Uma possibilidade adicional está no reaproveitamento dos dispositivos ao invés do descarte. Segundo um estudo da Verwerters Inrego AB, com sede em Täby, Suécia, apenas naquele país foram sucatados mais de 550.000 computadores em 2012, os quais apresentavam um valor residual de 140 milhões de dólares(4). Isto fez com que essa empresa decidisse se especializar na reutilização de computadores e outros dispositivos de informática. Dessa maneira o ciclo de vida de um computador pode ser prolongado em muitos anos o que, por sua vez, atuaria de forma positiva sobre o balanço de rejeitos. Contudo, há aqui um problema prático que restringe o grau de reaproveitamento. Muitas empresas possuem requisitos internos de segurança, os quais impedem o reaproveitamento de produtos de informática obsoletos; além disso, regulamentos e disposições legais dificultam a venda desses equipamentos de segunda mão ou sua doação sem incidência de ônus.

Fig. 3 – A reutilização de componentes de informática apresenta grande potencial também do ponto de vista financeiro (foto fornecida pela Inrego)

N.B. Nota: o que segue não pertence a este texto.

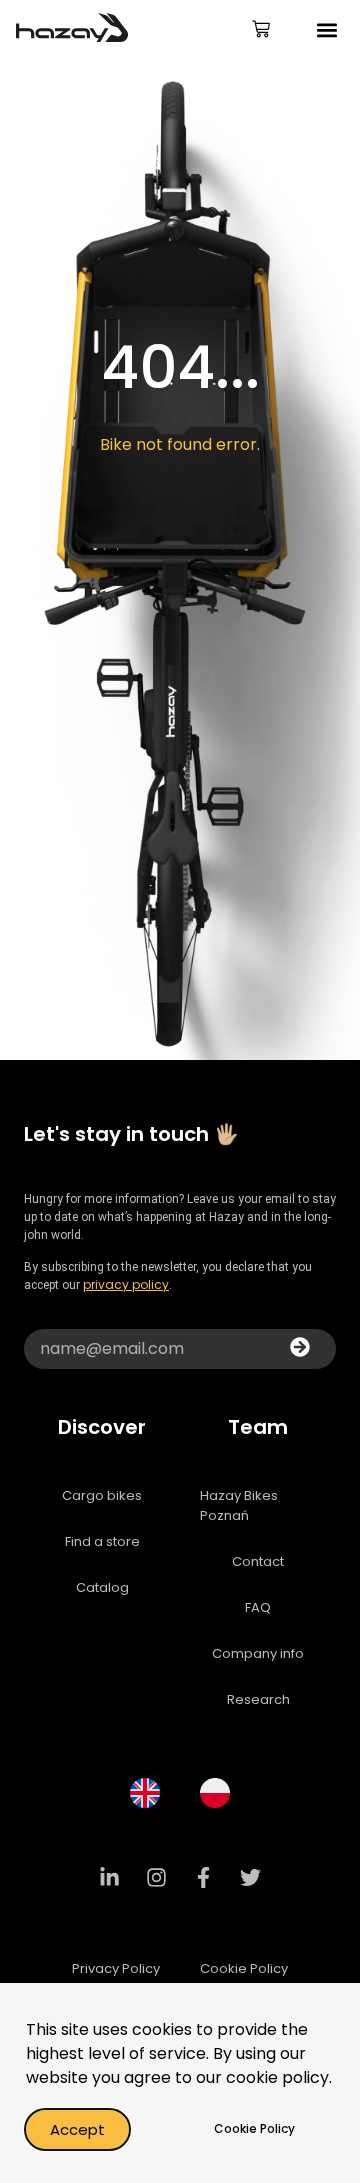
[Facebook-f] (204, 1878)
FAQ (258, 1607)
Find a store (102, 1541)
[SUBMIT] (300, 1349)
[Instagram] (157, 1878)
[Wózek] (261, 30)
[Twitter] (251, 1878)
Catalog (102, 1587)
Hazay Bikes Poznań (239, 1505)
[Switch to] (145, 1793)
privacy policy (126, 1284)
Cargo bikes (102, 1495)
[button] (327, 30)
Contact (258, 1561)
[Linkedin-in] (110, 1878)
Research (258, 1699)
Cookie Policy (244, 1968)
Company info (258, 1653)
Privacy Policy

Em princípio, o comprador de produtos de informática influencia bastante a evolução do ciclo de vida sustentável desses produtos. Um problema é o fato de muitos usuários não estarem interessados em produtos desatualizados, mesmo que apresentem total funcionalidade. E os fabricantes ficam satisfeitos quando seus clientes substituem seus equipamentos antigos aproximadamente a cada três anos. Portanto, um primeiro passo seria utilizar tais produtos durante um período mais longo de tempo.

Se isso não for possível, em razão da ocorrência de defeitos ou da evolução das necessidades do usuário, o mesmo equipamento deveria ser reconfigurado de maneira sustentável. Se os compradores, fabricantes ou fornecedores atuarem mais nesse sentido, ao mesmo tempo em que selecionarem exclusivamente produtos que contenham materiais reciclados, exercerão efeito positivo em um processo de desenvolvimento a longo prazo. Quanto mais os compradores fizerem exigências no sentido, por exemplo, do uso de uma fração crescente de plásticos reciclados em seus bens de consumo duráveis, maior será a probabilidade das indústrias de informática as implantarem. As empresas reagem com alta sensibilidade a esse tipo de retorno e direcionam seu desenvolvimento nesse sentido.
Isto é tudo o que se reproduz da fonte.